** Data listing follows **

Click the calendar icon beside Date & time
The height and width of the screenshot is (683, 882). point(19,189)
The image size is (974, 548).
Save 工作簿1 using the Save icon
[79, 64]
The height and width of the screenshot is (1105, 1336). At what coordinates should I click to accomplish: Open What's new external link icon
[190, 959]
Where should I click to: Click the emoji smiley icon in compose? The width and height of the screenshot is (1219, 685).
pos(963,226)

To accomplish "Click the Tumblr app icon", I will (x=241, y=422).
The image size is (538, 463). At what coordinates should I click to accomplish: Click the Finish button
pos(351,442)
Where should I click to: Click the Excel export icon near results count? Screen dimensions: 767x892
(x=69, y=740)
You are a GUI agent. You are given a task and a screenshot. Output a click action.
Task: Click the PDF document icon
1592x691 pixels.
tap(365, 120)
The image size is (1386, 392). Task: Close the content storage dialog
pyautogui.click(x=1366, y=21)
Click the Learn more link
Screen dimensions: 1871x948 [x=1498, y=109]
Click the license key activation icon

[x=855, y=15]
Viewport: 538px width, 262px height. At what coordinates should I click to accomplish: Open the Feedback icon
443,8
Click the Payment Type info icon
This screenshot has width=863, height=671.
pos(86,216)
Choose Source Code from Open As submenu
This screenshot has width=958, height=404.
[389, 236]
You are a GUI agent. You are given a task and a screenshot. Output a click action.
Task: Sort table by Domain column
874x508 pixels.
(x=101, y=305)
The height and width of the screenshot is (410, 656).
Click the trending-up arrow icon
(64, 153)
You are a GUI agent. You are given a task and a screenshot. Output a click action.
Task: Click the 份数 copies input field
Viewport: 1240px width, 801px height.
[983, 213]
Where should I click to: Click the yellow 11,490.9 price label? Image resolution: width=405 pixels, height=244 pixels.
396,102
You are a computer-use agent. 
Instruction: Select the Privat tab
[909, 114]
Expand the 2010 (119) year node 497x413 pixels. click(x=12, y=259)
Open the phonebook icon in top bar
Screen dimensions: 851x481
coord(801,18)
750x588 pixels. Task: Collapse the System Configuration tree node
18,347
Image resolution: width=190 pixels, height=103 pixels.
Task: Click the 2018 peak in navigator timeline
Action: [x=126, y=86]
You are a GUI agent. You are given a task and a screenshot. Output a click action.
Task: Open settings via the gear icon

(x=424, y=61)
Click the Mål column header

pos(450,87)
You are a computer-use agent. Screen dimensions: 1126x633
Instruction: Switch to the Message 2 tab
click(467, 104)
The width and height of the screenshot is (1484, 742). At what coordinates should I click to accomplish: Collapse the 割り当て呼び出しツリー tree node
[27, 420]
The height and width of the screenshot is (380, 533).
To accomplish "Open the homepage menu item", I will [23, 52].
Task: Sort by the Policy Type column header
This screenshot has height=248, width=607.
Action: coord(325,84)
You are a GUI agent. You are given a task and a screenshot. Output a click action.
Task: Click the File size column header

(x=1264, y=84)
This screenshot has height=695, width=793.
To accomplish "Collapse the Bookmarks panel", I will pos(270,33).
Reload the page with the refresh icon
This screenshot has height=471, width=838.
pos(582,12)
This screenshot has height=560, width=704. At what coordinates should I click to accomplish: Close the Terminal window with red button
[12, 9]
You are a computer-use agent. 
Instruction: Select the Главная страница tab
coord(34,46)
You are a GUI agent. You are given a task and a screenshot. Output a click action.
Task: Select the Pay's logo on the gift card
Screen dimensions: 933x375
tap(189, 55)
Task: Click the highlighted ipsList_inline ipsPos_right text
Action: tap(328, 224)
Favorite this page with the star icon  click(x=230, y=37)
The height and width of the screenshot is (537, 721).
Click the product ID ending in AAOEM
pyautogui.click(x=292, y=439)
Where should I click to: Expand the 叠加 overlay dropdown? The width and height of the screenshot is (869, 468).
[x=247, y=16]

** End of Data listing **

> _Goal of the exercise_
Write out every line, unchanged, from the one containing "The width and height of the screenshot is (1484, 742)." through the closing line of the data.

> _Written solution_
The width and height of the screenshot is (1484, 742). At what coordinates should I click to accomplish: Collapse the 割り当て呼び出しツリー tree node
[27, 420]
The height and width of the screenshot is (380, 533).
To accomplish "Open the homepage menu item", I will [23, 52].
Task: Sort by the Policy Type column header
This screenshot has height=248, width=607.
Action: coord(325,84)
You are a GUI agent. You are given a task and a screenshot. Output a click action.
Task: Click the File size column header

(x=1264, y=84)
This screenshot has height=695, width=793.
To accomplish "Collapse the Bookmarks panel", I will pos(270,33).
Reload the page with the refresh icon
This screenshot has height=471, width=838.
pos(582,12)
This screenshot has height=560, width=704. At what coordinates should I click to accomplish: Close the Terminal window with red button
[12, 9]
You are a computer-use agent. 
Instruction: Select the Главная страница tab
coord(34,46)
You are a GUI agent. You are given a task and a screenshot. Output a click action.
Task: Select the Pay's logo on the gift card
Screen dimensions: 933x375
tap(189, 55)
Task: Click the highlighted ipsList_inline ipsPos_right text
Action: tap(328, 224)
Favorite this page with the star icon  click(x=230, y=37)
The height and width of the screenshot is (537, 721).
Click the product ID ending in AAOEM
pyautogui.click(x=292, y=439)
Where should I click to: Expand the 叠加 overlay dropdown? The width and height of the screenshot is (869, 468).
[x=247, y=16]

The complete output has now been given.